Presumably this is orthogonal or unrelated, as such businesses today
seem to (anecdotally) only accept government issued IDs for "are you
old enough". I would assume they will continue to do so, regardless of
what tech happens to be in such IDs, and I'd doubt they'd accept
non-govt issued IDs.


> So long opinion, short, if we build it, they will come as needed ...

build yes, just standardize no. And this discussion is about creating
a working group to create a standard.

Specifically, long experience has shown in W3C that "if we standardize
it, they will come as needed" is a generally false assertion.

More TR RECs (https://www.w3.org/TR/) than not have failed to gain any
serious broad traction (web browsers and servers implement a small
subset of W3C RECs, not to mention IETF RFCs). The number of obsolete,
abandoned, etc. W3C RECs and IETF RFCs greatly outnumbers those in
modern use. I don't have exact numbers, merely from personal analysis.


<aside>

The AB *is* working on a process for explicitly obsoleting abandoned
RECs to start cleaning this up, in the hopes that eventually the RECs
remaining are the ones that have actually be widely implemented,
deployed, and are in use.

We've started with a few examples to help us drive the necessary
process changes:
* https://www.w3.org/wiki/AB/2016_Priorities#Specifications_to_obsolete

</aside>


> who watches the watchers is the age-old question.

who asks the claimers for citations for their claims?

I'm going to keep asking for citations for claims until I see a
cultural shift towards people who want Verified Claims as a technology
providing URLs to substantiate their claims.
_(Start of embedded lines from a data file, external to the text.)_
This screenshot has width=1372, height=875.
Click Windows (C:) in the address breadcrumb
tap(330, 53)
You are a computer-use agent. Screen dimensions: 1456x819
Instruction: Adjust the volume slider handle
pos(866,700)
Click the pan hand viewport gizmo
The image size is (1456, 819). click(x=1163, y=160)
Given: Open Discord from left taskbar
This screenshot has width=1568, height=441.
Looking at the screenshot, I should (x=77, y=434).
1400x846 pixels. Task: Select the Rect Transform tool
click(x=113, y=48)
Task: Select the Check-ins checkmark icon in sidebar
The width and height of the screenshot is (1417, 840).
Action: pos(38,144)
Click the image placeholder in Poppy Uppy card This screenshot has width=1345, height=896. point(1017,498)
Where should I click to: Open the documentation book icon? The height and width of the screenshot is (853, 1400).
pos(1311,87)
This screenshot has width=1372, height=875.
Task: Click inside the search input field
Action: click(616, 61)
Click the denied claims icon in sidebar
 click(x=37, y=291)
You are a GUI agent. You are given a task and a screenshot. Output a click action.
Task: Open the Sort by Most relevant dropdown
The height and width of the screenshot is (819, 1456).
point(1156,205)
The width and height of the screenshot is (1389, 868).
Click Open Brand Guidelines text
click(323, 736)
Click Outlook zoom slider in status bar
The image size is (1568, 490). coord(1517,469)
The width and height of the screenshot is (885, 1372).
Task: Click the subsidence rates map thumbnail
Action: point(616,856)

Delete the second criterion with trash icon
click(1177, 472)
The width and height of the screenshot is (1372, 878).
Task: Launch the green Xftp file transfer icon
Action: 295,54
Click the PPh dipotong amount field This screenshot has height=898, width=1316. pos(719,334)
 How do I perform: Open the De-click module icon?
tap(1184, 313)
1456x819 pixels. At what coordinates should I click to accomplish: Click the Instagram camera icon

I think everyone should adopt more of a [citation needed] practice,
especially in this community.

Tantek


> -----Original Message-----
> From: singer@apple.com [mailto:singer@apple.com]
> Sent: Tuesday, December 6, 2016 4:34 PM
> To: David Ezell <David_E3@VERIFONE.com>
> Cc: Michael Champion <Michael.Champion@microsoft.com>; Gray Taylor <gtaylor@conexxus.org>; Manu Sporny <msporny@digitalbazaar.com>; Nate Otto <nate@badgealliance.org>; Stone, Matthew K <matt.stone@pearson.com>; Chris Wilson <cwilso@google.com>; Tantek Çelik <tantek@cs.stanford.edu>; Mark Nottingham <mnotting@akamai.com>; w3c-ac-forum@w3.org; public-webpayments-comments@w3.org; Richard Varn <rvarn@ets.org>; Drummond Reed <drummond@respectnetwork.com>; Nathan George <nathan.george@evernym.com>; Kerri Lemoie <kerri@openworksgrp.com>; David Chadwick <d.w.chadwick@kent.ac.uk>; Eric Korb <Eric.Korb@accreditrust.com>; Christopher Allen <ChristopherA@blockstream.com>; Phil Archer <phila@w3.org>; Linda Toth <ltoth@conexxus.org>; Jay Johnson <jay@qples.com>; Bob Burke <bburke@kou.pn>
> Subject: Re: Voluntary (and non-) Standards (was: Support for Verifiable Claims)
>
>
>> On Dec 6, 2016, at 14:15 , David Ezell <David_E3@VERIFONE.com> wrote:
>>
>> To the first point, I’m not sure what you mean by non-voluntary standards organizations:  ... I’m not sure this non-voluntary distinction is worth fretting about.
>
> Some standards organizations (notably ITU) are the result of treaties, and some (including ITU) produce standards that can later have the force of law behind them.   “X’s sold or made available in country Y must comply with standard Z.”
>
> As you say, it’s not strongly relevant, except that in this field, some of the use cases for verifiable claims also intersect with legal requirements (e.g. being required to check the age of someone before selling them certain products). We easily back into the ‘quis custodiet custodies?’ problem if we’re not careful (who watches the watchers?) and wonder “who is recognized legally as being able to prove the age of a customer?”.
>
>
> David Singer
> Manager, Software Standards, Apple Inc.